Segment Start: Source data

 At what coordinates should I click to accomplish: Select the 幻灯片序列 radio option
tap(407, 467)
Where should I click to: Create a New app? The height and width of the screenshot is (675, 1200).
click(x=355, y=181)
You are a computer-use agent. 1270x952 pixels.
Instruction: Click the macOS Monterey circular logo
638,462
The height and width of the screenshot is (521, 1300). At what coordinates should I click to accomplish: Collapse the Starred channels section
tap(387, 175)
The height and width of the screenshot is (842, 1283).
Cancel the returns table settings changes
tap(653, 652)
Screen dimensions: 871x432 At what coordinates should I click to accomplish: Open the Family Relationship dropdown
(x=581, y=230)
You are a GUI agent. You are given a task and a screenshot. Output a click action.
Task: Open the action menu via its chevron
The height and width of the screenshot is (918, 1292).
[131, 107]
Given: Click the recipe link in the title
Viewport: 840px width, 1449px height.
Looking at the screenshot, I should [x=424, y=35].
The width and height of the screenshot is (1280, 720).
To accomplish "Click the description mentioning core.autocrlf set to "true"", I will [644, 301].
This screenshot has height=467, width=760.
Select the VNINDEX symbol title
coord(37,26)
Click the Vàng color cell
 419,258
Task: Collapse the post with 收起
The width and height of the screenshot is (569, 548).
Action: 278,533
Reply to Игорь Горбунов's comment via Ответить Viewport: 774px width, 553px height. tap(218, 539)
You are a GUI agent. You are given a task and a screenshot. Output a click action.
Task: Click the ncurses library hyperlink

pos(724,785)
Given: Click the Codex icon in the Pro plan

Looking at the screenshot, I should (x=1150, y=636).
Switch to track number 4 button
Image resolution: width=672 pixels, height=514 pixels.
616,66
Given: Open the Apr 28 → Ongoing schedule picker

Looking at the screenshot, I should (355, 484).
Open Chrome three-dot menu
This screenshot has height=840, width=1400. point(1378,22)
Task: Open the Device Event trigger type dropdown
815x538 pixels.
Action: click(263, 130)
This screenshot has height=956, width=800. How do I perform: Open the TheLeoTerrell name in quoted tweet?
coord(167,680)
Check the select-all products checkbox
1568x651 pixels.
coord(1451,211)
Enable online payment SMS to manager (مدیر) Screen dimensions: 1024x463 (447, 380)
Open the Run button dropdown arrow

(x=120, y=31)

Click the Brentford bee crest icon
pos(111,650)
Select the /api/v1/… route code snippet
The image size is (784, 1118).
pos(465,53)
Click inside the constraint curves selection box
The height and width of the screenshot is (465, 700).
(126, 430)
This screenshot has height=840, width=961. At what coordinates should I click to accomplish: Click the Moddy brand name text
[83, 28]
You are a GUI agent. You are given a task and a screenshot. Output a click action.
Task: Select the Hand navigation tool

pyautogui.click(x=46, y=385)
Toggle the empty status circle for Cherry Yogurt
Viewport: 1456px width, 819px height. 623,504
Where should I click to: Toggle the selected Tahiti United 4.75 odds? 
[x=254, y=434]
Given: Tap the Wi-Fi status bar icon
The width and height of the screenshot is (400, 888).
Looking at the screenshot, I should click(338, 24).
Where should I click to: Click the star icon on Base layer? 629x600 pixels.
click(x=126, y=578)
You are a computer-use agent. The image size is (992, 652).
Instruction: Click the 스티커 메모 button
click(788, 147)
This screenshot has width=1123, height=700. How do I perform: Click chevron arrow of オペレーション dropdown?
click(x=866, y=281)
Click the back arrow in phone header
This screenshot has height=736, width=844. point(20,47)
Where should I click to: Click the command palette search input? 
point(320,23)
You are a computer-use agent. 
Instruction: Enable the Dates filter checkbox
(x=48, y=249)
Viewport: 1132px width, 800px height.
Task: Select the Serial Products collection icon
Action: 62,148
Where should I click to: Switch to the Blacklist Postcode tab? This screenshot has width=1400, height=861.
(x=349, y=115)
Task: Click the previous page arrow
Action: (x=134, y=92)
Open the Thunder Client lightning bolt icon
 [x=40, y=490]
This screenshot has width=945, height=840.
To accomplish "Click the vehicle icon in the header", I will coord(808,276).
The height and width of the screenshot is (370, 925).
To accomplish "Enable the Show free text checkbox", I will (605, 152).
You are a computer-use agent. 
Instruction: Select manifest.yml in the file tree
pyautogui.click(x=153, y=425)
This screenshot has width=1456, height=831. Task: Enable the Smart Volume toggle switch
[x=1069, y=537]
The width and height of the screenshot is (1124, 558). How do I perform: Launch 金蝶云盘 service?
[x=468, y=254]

Segment End: Source data

**Your goal**
Would you write down every record again, exactly?

**Written response**
 At what coordinates should I click to accomplish: Select the 幻灯片序列 radio option
tap(407, 467)
Where should I click to: Create a New app? The height and width of the screenshot is (675, 1200).
click(x=355, y=181)
You are a computer-use agent. 1270x952 pixels.
Instruction: Click the macOS Monterey circular logo
638,462
The height and width of the screenshot is (521, 1300). At what coordinates should I click to accomplish: Collapse the Starred channels section
tap(387, 175)
The height and width of the screenshot is (842, 1283).
Cancel the returns table settings changes
tap(653, 652)
Screen dimensions: 871x432 At what coordinates should I click to accomplish: Open the Family Relationship dropdown
(x=581, y=230)
You are a GUI agent. You are given a task and a screenshot. Output a click action.
Task: Open the action menu via its chevron
The height and width of the screenshot is (918, 1292).
[131, 107]
Given: Click the recipe link in the title
Viewport: 840px width, 1449px height.
Looking at the screenshot, I should [x=424, y=35].
The width and height of the screenshot is (1280, 720).
To accomplish "Click the description mentioning core.autocrlf set to "true"", I will [644, 301].
This screenshot has height=467, width=760.
Select the VNINDEX symbol title
coord(37,26)
Click the Vàng color cell
 419,258
Task: Collapse the post with 收起
The width and height of the screenshot is (569, 548).
Action: 278,533
Reply to Игорь Горбунов's comment via Ответить Viewport: 774px width, 553px height. tap(218, 539)
You are a GUI agent. You are given a task and a screenshot. Output a click action.
Task: Click the ncurses library hyperlink

pos(724,785)
Given: Click the Codex icon in the Pro plan

Looking at the screenshot, I should (x=1150, y=636).
Switch to track number 4 button
Image resolution: width=672 pixels, height=514 pixels.
616,66
Given: Open the Apr 28 → Ongoing schedule picker

Looking at the screenshot, I should (355, 484).
Open Chrome three-dot menu
This screenshot has height=840, width=1400. point(1378,22)
Task: Open the Device Event trigger type dropdown
815x538 pixels.
Action: click(263, 130)
This screenshot has height=956, width=800. How do I perform: Open the TheLeoTerrell name in quoted tweet?
coord(167,680)
Check the select-all products checkbox
1568x651 pixels.
coord(1451,211)
Enable online payment SMS to manager (مدیر) Screen dimensions: 1024x463 (447, 380)
Open the Run button dropdown arrow

(x=120, y=31)

Click the Brentford bee crest icon
pos(111,650)
Select the /api/v1/… route code snippet
The image size is (784, 1118).
pos(465,53)
Click inside the constraint curves selection box
The height and width of the screenshot is (465, 700).
(126, 430)
This screenshot has height=840, width=961. At what coordinates should I click to accomplish: Click the Moddy brand name text
[83, 28]
You are a GUI agent. You are given a task and a screenshot. Output a click action.
Task: Select the Hand navigation tool

pyautogui.click(x=46, y=385)
Toggle the empty status circle for Cherry Yogurt
Viewport: 1456px width, 819px height. 623,504
Where should I click to: Toggle the selected Tahiti United 4.75 odds? 
[x=254, y=434]
Given: Tap the Wi-Fi status bar icon
The width and height of the screenshot is (400, 888).
Looking at the screenshot, I should click(338, 24).
Where should I click to: Click the star icon on Base layer? 629x600 pixels.
click(x=126, y=578)
You are a computer-use agent. The image size is (992, 652).
Instruction: Click the 스티커 메모 button
click(788, 147)
This screenshot has width=1123, height=700. How do I perform: Click chevron arrow of オペレーション dropdown?
click(x=866, y=281)
Click the back arrow in phone header
This screenshot has height=736, width=844. point(20,47)
Where should I click to: Click the command palette search input? 
point(320,23)
You are a computer-use agent. 
Instruction: Enable the Dates filter checkbox
(x=48, y=249)
Viewport: 1132px width, 800px height.
Task: Select the Serial Products collection icon
Action: 62,148
Where should I click to: Switch to the Blacklist Postcode tab? This screenshot has width=1400, height=861.
(x=349, y=115)
Task: Click the previous page arrow
Action: (x=134, y=92)
Open the Thunder Client lightning bolt icon
 [x=40, y=490]
This screenshot has width=945, height=840.
To accomplish "Click the vehicle icon in the header", I will coord(808,276).
The height and width of the screenshot is (370, 925).
To accomplish "Enable the Show free text checkbox", I will (605, 152).
You are a computer-use agent. 
Instruction: Select manifest.yml in the file tree
pyautogui.click(x=153, y=425)
This screenshot has width=1456, height=831. Task: Enable the Smart Volume toggle switch
[x=1069, y=537]
The width and height of the screenshot is (1124, 558). How do I perform: Launch 金蝶云盘 service?
[x=468, y=254]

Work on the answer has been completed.